Space rock terminology depends entirely on its location relative to Earth. A meteoroid is the object itself, a piece of rock or debris traveling through space, ranging from a grain of sand to a small asteroid. When a meteoroid enters the Earth’s atmosphere and becomes a visible streak of light, it is called a meteor, often nicknamed a “shooting star.” If a fragment of the original space rock survives the atmospheric journey and lands on the ground, it is classified as a meteorite. This luminous display is caused by the conversion of kinetic energy into heat, not combustion.
The Cause of Incandescence
The brilliant light produced by a meteor is a result of intense aerodynamic heating, not simple friction.
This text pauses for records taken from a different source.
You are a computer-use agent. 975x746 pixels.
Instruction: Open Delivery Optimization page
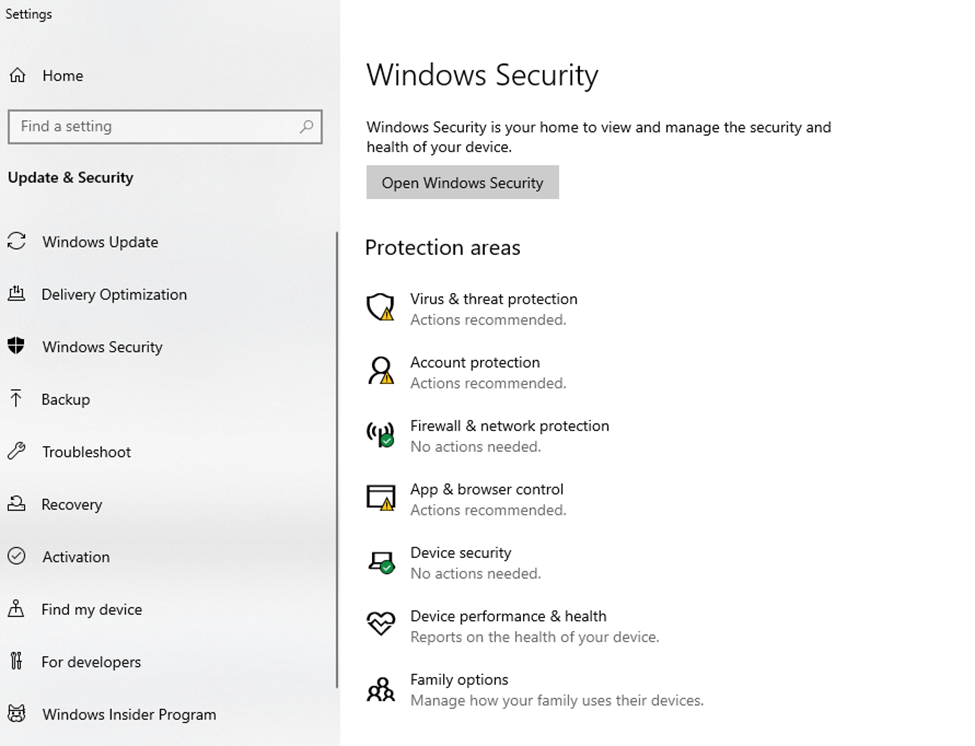[114, 295]
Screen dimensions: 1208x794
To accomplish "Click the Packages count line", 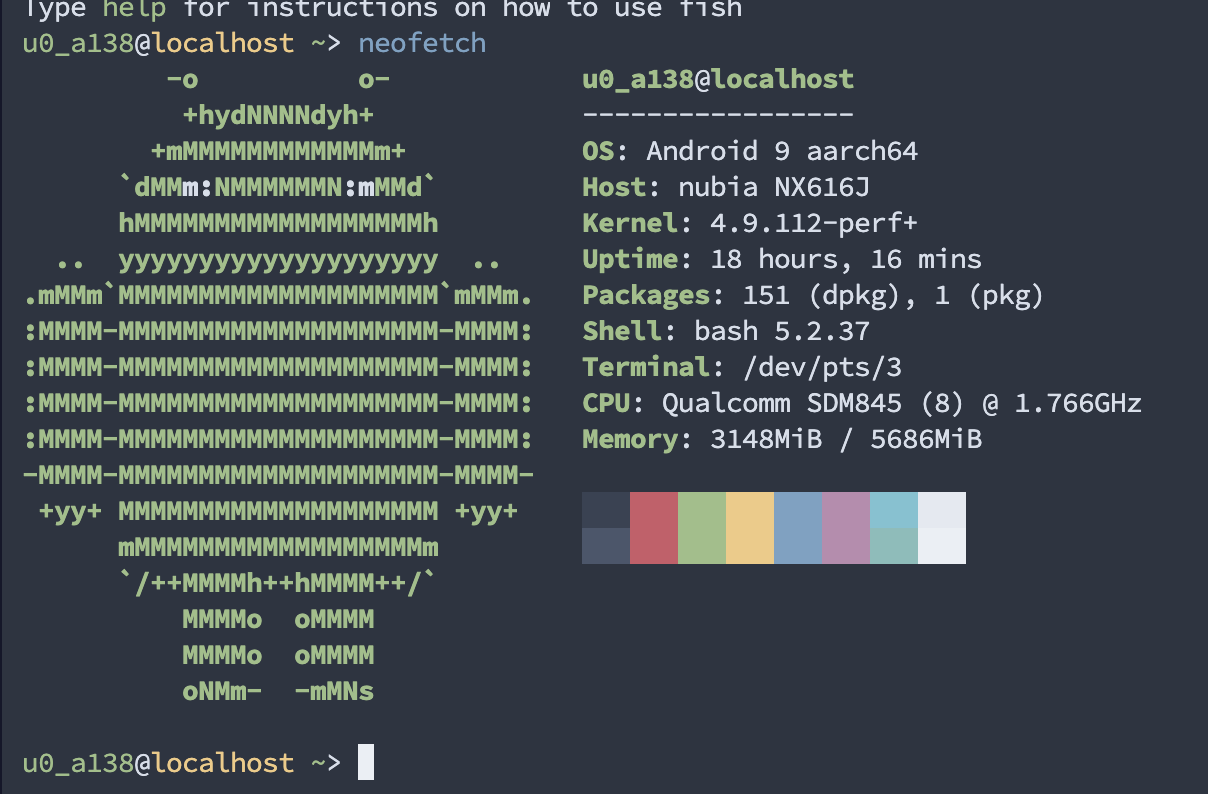I will pyautogui.click(x=812, y=295).
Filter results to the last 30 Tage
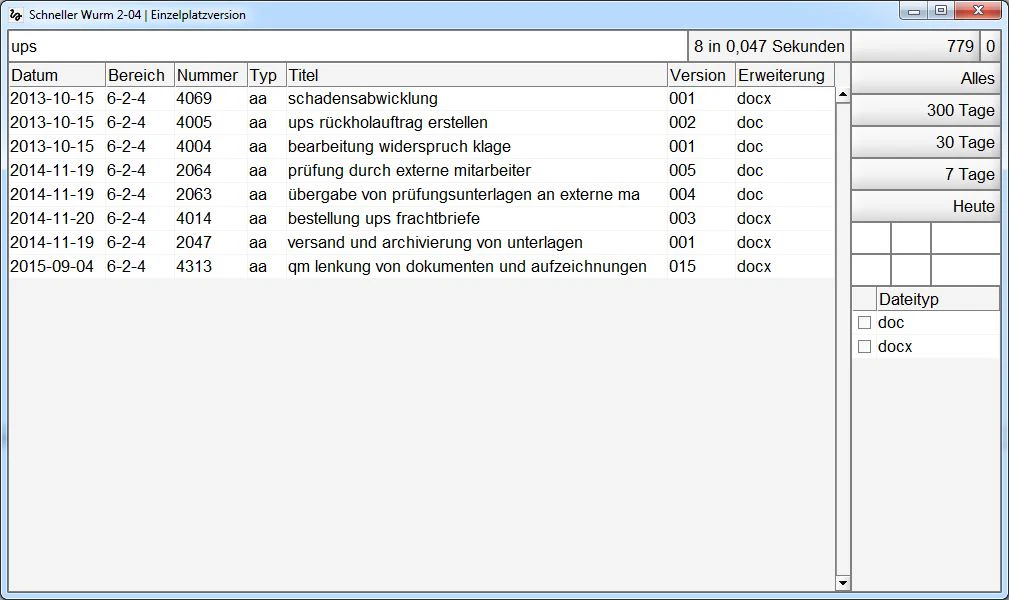Image resolution: width=1009 pixels, height=600 pixels. pyautogui.click(x=925, y=142)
As the meteoroid enters the atmosphere at speeds often exceeding 11 kilometers per second, the air directly in front of the object is rapidly compressed. This extreme compression creates a powerful shockwave and dramatically raises the gas temperature through an adiabatic process. The superheated air can reach up to 10,000 Kelvin, far surpassing the melting point of the meteoroid material.
This intense heat causes the meteoroid’s surface to vaporize, a process known as ablation. The glowing trail observed is a combination of this vaporized material and surrounding air molecules ionized into a plasma state. Smaller meteoroids, often the size of a sand grain, are entirely consumed by ablation, leaving behind no solid remnants.
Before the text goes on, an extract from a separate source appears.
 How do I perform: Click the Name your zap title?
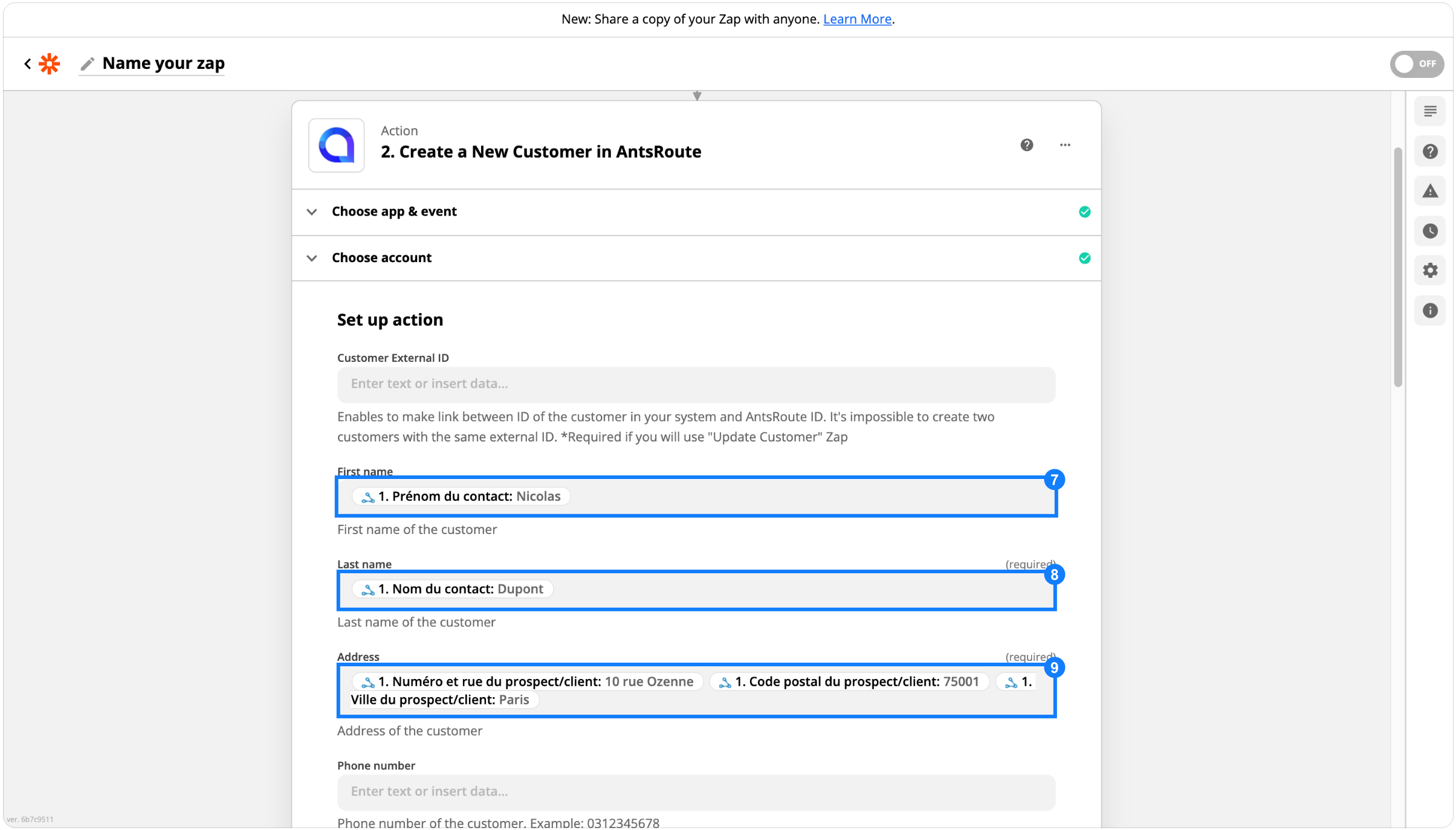pyautogui.click(x=163, y=63)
The Mesosphere: The Primary Burn-Up Zone
Meteors typically become visible when the meteoroid enters the upper atmosphere, usually between 120 and 100 kilometers in altitude. This is the point where the atmospheric density becomes sufficient to initiate the heating and ablation process. The most significant burn-up and peak luminosity occur primarily within the Mesosphere, the layer extending from roughly 50 kilometers up to 85 kilometers above the surface.
The Mesosphere provides the optimal balance of atmospheric density and the meteoroid’s retained speed to cause rapid vaporization. Below this layer, the air is too dense, and above it, the air is too thin to cause significant heating. Most meteors, particularly the small ones that create “shooting stars,” are completely destroyed between 95 kilometers and 50 kilometers. The ionization trails left by these events are sometimes visible in the upper Mesosphere, which is otherwise the coldest layer of the atmosphere.
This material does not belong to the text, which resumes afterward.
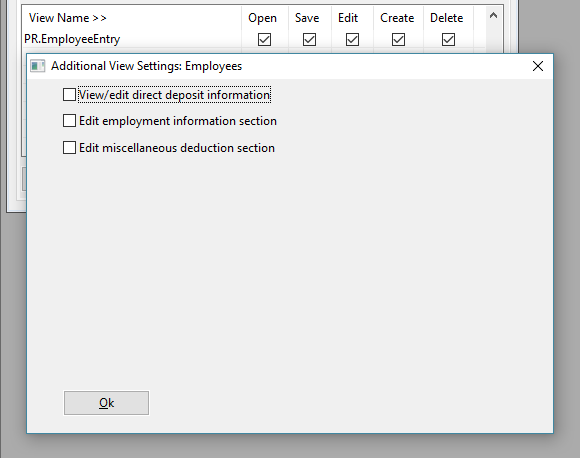
Task: Tick Edit miscellaneous deduction section checkbox
Action: tap(69, 148)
Fate of Objects That Reach Lower Altitudes
A small percentage of larger, more durable meteoroids—often classified as fireballs or bolides—survive the initial ablation in the Mesosphere and continue into the denser Stratosphere and Troposphere below 50 kilometers. Once the object enters these lower layers, the increased atmospheric resistance causes rapid deceleration. This slowing causes the intense aerodynamic heating to drop significantly, which in turn ends the visible streak of light.
At this point, the surviving fragment enters a phase known as “dark flight,” where it continues to fall but is no longer luminous. The object, now a meteorite, slows from its initial hypersonic speed to a much slower terminal velocity, typically around 100 to 200 miles per hour, before hitting the ground. Because the object has cooled substantially during this subsonic dark flight, it usually impacts the Earth at ambient air temperature.